Campo base Manaslu, Nepal.

 

Per Simone Moro non esistono montagne facili in inverno, lui stesso ne è la prova, Il Manaslu, montagna che in estate è considerata abbastanza fattibile in inverno cambia totalmente: “E’ la montagna dove ho fallito di più; io continuo ad avere paura delle montagne e le affronto come è giusto farlo”.

Simone ci tiene a sottolineare che un 8000 in inverno è una scelta ma deve essere una scelta consapevole. “Nell’epoca in cui viviamo oggi ci sono molti inconsapevoli, non si ha più paura di nulla; alpinisti giovani che vanno al K2 e poi la maggior parte di loro deve rinunciare, è una bella lezione. In inverno è tutto più complicato, il freddo non è l’unico problema, bisogna essere chiari che non c’è mai un luogo caldo, che ci vuole molta più pazienza, bisogna essere forti psicologicamente ed essere in grado di aspettare anche per un mese una finestra per salire; è più costoso perché devi portare più roba e hai un 15% di farcela”.

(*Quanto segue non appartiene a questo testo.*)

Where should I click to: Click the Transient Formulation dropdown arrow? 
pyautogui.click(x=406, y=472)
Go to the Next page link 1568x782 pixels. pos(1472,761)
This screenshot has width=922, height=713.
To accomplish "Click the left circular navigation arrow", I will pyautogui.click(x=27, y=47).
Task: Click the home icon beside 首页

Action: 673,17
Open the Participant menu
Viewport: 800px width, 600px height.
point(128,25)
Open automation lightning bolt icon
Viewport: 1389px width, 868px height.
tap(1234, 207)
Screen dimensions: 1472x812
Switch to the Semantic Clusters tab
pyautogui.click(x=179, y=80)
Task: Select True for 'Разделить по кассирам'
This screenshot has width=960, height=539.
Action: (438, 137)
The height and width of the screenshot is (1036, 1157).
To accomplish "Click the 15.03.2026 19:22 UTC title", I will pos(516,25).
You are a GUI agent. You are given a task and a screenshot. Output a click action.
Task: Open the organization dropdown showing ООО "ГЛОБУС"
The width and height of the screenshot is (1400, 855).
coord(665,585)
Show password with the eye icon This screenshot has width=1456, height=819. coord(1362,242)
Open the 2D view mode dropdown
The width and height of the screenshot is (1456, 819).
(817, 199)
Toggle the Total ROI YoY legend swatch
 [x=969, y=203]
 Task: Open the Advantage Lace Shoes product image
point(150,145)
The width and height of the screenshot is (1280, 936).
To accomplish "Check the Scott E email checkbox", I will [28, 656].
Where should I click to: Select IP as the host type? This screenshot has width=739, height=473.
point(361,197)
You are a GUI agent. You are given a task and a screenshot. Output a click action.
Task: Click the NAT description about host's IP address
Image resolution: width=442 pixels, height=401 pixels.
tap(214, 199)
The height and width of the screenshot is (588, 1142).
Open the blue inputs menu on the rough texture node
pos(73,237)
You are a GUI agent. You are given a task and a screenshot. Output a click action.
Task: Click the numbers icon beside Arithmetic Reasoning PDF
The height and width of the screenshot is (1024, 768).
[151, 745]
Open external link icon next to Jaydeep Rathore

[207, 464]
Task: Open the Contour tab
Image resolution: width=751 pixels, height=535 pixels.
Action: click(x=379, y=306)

L’alpinista Bergamasco consiglia ai giovani alpinisti di provare il “viaggio” entusiasmante del diventare alpinista, prendersi il tempo, non deprivarsi del percorso e di studiare ciò che è stato fatto prima. L’alpinismo è anche un percorso culturale: “Per essere innovatore devi sapere ciò che è stato fatto prima, c’è ancora tanto per divertirsi”.

 

Campo base Manaslu, Nepal

 

L’alpinismo di Simone è “frutto di un sogno completamente mio che include anche il fallimento”, il suo percorso d’alpinista Simone lo paragona alla ricerca delle sue “colonne d’Ercole” dove non ha cercato un lavoro ma una propria dimensione che gli ha fatto scommettere tutto.

I prossimi progetti di Simone sono diversi, oltre a ritornare sul Manaslu, ha da poco acquistato un nuovo elicottero per iniziare un progetto all’estero; inoltre parteciperà assieme al figlio di Messner a un progetto filmico su Gino Soldà, alpinista, partigiano, imprenditore e guida alpina che prese parte alla spedizione che raggiunse la vetta del K2 nel 1954, nato nel 1907 e deceduto nel 1989.